面接においても、あなたの「強み」の有用性をしっかりと自己PRをすることで、転職の成功に結び付けることができるはずです。
「弱み」からも目をそらしてはいけない
「強み」を見つけ出す方法についてお話ししてきましたが、「弱み」についてはどう向き合うべきでしょうか?
人間は誰しもが、何らかの「弱み」を抱えて生きているものです。
このようなことを考えただけでも、動悸が激しくなりそうですよね。
踏まえておいて欲しいことは、
「弱み」をごまかして、面接をしのごうとしないこと
このような点です。
履歴書や職務経歴書をきれいに整えて、面接でうまくしのいで採用されたとしても、実際に職場で働いたら確実にバレます。
ごまかしていた「弱み」がバレた時に、採用に携わった総務担当者や上司は、あなたをかばってくれないのです。
よほどの「強み」をもって、職場に利益をもたらしていないかぎりは、あなたの価値を必要以上に大きく損なう結果となって現れます。
最悪の場合、居づらくなって再転職という可能性もあるかもしれません。
「弱み」への3つの対応方法
それでは、自身の「弱み」についてどのように向き合えばよいのでしょうか?
じつは「弱み」とは、後天的に生じたものが多く、考え方次第で「なかったこと」にできる場合があるのです。
ここでは、「弱み」への対応方法を3つご紹介いたします。
1.「弱み」について分析して、克服するための手段を実行する
まずは自身の「弱み」について分析しましょう。
強みのお話をした際にご紹介した、経歴分析によって表出した「弱み」も対象となります。
また、資質的なところでうまく言葉にできないものについては、「クリフトンストレングス」という自己分析ツールを利用してみましょう。
ほとんどの「弱み」は、対策を講ずることによって、克服することができます。
よくある例でいえば、「喋るのが苦手」という弱みですが、こういった抱えている人が多い「弱み」はビジネスになるのです。
実際に、解決に導くための関連書籍や各種教室などが、世の中に数多く存在しています。
じつは筆者も喋るのが苦手でしたが、関連書籍や話し方教室で得た解消法を実践するうちに、「苦に感じない」程度にまで改善しました。
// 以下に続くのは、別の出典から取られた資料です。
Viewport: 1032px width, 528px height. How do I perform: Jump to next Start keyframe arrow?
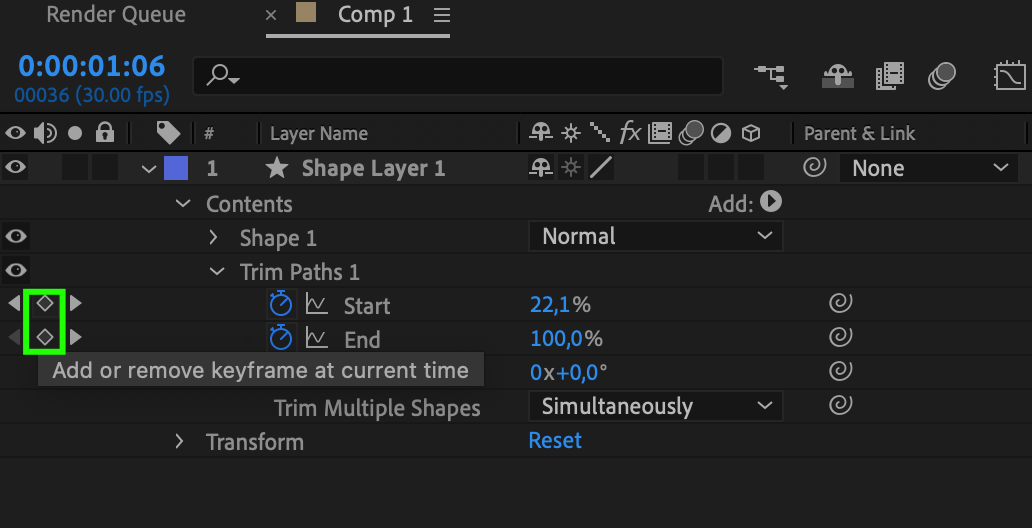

書籍なら1冊あたり1,000円程度、話し方教室は6ヶ月で20,000円程度です。
経歴的な特徴について、例えば「大卒ではない」ことが、「弱み」だと認識している方もいるかもしれません。
ただしこれも、通信制大学で学位を取得するという方法で、解決することが可能です。
通信制大学では、放送大学や産業能率大学が有名ですが、4年制の有名大学(慶應義塾大学や法政大学など)も通信教育課程を開講しています。
内閣府が平成30年に公表した年次経済財政報告によると、
通信講座には、約16万円の年収上昇効果がある
このように報告されており、「学び直し」(リカレント教育)としても、有意な結果が確認されています。
通信制大学で必要となる学費は、50~100万円程度です。(特殊な大学や課程では300~400万円)
事例としてご紹介したように、「弱み」を克服するための手段は、探せばすぐに見つかります。
ただし、それなりのお金と時間が必要となりますので、
結果が出るまで実行できるか?
上記がカギとなるでしょう。
「弱み」の克服とは、「資格の取得」に近いものがあるように感じます。
2.「強み」の補強材料に変換できないか考える
「弱み」を克服するだけの金銭的・時間的な投資ができない場合は、
その「弱み」が、あなたの「強み」の補強材料にできないか?
上記について分析してみましょう。
例えば、「喋るのが苦手」という「弱み」がある一方で、「事実の整理が得意」という「強み」があった場合。
こういった方であれば、
個人顧客からの苦情への対応が得意である
上記のような可能性が考えられます。
個人顧客の苦情については、
何が原因でどうしてほしいのか?
このような点について、ヒアリングをしながら事実整理する必要があるでしょう。
もし「喋るのが苦手」な方であれば、感情が高ぶっている顧客の言葉を、こちらから遮ることはできません。
苦手で喋れない分、顧客が何について苦情を持っているのかについて、しっかりヒアリングすることが可能です。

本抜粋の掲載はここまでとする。